O Evangelho é encerrado com uma imagem bem bonita: Jesus com os discípulos, inclusive o náufrago Pedro, no barco. Assim, percebemos que Jesus acolhe a todos em sua Igreja, até mesmo os que outrora estavam nos redemoinhos do mar do mundo. Quando o Senhor sobe ao barco, o vento cessa, ele que é o Senhor também da natureza. Quando Jesus está com a Igreja, a tranquilidade e a calmaria reinam. E quando é que o Cristo abandona a sua Igreja? Nunca! Por isso, percebemos que a Igreja nunca se desespera (embora, em alguns momentos de suas vidas, muitos dos seus filhos se aterrorizem), mas segue pressurosa rumo ao “quarto nupcial reservado pelo Divinal Esposo”, sendo-lhe acompanhada pelo próprio Amado. Neste sentido, afirma-nos Santo Hilário: “Também a tranquilidade do vento e do mar ao subir o Senhor ao barco, figura a paz e a tranquilidade que o Senhor concederá a sua Igreja depois de sua volta, de sua glória, e como então verá com mais claridade, com razão dirão todos, cheios de admiração: “Verdadeiramente, tu és o Filho de Deus”. Então confessarão todos completa e publicamente, que o Filho de Deus voltou, não mais com a humildade do seu corpo, mas sim com a sua glória celestial, para dar a paz a sua Igreja” (In Matthaeum, 14).

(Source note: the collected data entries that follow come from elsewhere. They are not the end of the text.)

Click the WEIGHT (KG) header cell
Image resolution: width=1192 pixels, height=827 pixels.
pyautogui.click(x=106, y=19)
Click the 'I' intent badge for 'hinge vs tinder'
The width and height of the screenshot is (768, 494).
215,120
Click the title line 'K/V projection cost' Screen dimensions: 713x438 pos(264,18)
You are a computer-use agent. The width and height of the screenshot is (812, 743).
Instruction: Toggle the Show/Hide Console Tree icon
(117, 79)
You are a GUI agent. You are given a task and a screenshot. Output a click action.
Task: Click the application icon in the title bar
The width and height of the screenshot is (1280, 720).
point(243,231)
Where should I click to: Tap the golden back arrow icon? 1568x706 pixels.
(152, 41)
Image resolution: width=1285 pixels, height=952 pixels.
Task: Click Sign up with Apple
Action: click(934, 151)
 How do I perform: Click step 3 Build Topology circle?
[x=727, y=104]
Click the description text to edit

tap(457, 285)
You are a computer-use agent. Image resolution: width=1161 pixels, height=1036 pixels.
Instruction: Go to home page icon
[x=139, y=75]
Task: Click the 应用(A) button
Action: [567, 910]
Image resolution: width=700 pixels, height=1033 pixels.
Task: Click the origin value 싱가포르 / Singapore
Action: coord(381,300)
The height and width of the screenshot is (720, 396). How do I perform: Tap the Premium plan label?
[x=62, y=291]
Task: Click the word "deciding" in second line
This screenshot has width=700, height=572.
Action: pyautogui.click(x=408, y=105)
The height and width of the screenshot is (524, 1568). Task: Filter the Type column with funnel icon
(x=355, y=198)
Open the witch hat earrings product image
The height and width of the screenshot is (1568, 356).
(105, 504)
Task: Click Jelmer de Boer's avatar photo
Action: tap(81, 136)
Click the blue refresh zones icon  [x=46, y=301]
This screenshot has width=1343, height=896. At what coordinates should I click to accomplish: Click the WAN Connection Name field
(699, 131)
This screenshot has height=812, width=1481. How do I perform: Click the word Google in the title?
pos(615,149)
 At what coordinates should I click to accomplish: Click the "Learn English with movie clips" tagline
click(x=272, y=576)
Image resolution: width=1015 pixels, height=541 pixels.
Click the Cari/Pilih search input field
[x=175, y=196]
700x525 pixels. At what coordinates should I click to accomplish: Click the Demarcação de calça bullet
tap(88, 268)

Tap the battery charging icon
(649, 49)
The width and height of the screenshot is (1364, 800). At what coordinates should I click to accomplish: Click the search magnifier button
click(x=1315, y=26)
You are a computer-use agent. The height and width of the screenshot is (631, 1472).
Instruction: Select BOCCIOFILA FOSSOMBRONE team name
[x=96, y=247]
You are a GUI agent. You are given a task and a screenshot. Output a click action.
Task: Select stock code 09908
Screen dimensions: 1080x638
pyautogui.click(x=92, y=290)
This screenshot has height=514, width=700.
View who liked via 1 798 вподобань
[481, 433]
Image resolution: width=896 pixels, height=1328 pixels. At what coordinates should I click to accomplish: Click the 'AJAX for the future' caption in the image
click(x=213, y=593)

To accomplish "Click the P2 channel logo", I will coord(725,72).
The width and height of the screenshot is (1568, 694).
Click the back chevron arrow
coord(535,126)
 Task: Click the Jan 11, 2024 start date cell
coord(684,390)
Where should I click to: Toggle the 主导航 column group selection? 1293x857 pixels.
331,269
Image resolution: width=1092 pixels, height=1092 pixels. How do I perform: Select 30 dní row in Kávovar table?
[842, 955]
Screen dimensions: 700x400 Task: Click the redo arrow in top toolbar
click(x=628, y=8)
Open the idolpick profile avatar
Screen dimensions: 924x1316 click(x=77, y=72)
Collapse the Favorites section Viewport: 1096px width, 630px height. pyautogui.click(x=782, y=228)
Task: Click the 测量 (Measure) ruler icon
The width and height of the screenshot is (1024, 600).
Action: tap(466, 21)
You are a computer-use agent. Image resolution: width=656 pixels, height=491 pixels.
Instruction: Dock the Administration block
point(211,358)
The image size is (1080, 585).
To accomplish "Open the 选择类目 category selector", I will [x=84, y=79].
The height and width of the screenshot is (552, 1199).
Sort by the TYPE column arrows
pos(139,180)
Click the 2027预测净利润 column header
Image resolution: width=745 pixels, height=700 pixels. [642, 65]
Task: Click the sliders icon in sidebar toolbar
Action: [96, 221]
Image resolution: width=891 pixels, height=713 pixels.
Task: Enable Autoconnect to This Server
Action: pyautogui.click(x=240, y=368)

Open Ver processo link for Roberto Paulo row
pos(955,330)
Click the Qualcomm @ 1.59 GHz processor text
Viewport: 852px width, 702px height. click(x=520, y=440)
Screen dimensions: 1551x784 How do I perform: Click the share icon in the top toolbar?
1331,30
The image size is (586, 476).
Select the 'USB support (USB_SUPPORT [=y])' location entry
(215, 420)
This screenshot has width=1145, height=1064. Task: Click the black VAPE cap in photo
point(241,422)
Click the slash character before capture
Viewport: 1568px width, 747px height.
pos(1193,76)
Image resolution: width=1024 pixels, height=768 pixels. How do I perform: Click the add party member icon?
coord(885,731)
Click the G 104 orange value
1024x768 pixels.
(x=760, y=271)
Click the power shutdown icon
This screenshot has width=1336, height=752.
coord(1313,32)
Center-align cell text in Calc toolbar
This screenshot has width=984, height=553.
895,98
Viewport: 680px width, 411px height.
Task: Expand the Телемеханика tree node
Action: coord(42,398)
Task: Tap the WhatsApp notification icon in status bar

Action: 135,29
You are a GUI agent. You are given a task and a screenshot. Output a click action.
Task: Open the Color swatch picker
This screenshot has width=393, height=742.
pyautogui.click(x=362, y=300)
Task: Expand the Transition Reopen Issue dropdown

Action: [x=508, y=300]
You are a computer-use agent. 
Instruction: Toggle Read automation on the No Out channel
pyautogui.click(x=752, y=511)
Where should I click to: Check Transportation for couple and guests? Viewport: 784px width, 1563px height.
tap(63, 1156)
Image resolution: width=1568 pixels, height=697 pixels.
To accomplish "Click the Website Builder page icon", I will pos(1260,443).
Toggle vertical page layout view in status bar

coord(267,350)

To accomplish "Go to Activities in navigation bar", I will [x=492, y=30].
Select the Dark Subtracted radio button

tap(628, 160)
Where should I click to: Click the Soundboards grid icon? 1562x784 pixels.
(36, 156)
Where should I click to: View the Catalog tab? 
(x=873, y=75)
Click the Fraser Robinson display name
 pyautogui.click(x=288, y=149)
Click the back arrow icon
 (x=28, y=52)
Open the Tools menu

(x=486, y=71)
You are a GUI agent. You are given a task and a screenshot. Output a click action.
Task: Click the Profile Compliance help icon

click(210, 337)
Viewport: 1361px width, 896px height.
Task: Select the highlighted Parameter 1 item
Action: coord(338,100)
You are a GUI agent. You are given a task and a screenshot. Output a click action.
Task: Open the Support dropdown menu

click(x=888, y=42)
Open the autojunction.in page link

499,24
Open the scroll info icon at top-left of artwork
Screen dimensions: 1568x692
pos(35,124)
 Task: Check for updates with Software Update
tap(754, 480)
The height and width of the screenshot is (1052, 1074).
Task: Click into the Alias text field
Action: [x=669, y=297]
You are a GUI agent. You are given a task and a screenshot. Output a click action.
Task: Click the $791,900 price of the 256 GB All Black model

A Segunda Leitura apresenta-nos São Paulo dirigindo-se aos Romanos e falando da dor que ele possui por ver que os judeus, povo da primeira aliança, não alcançarão a salvação, já que não foram fiéis a Lei dada pelo Senhor e, no momento oportuno, quando Deus envia o seu Filho, não lhe foram sensíveis. Porém, posteriormente, São Paulo afirma que, pelo menos, o que lhe conforta é o fato de saber que a família de Deus, em Cristo, foi alargada com a verdadeira concepção de povo de Deus trazida e consumada pelo próprio Jesus (cf. Rm 11, 13-15).
 
 
Fazemos parte desta grandiosa família, nós que outrora não éramos nada, mas que agora somos Povo de Deus, Povo da Nova e Eterna Aliança. Temos um Deus, o qual, como dissemos outrora, ousamos chamar de Pai. Que com o coração de filhos, certos de que herdeiros das promessas eternas, rumemos com toda confiança ao Senhor, e, nesta terra de tormentos e assombros, “neste vale de lágrimas”, possamos encontrá-lo junto de nós através do Cristo, Deus bendito para sempre.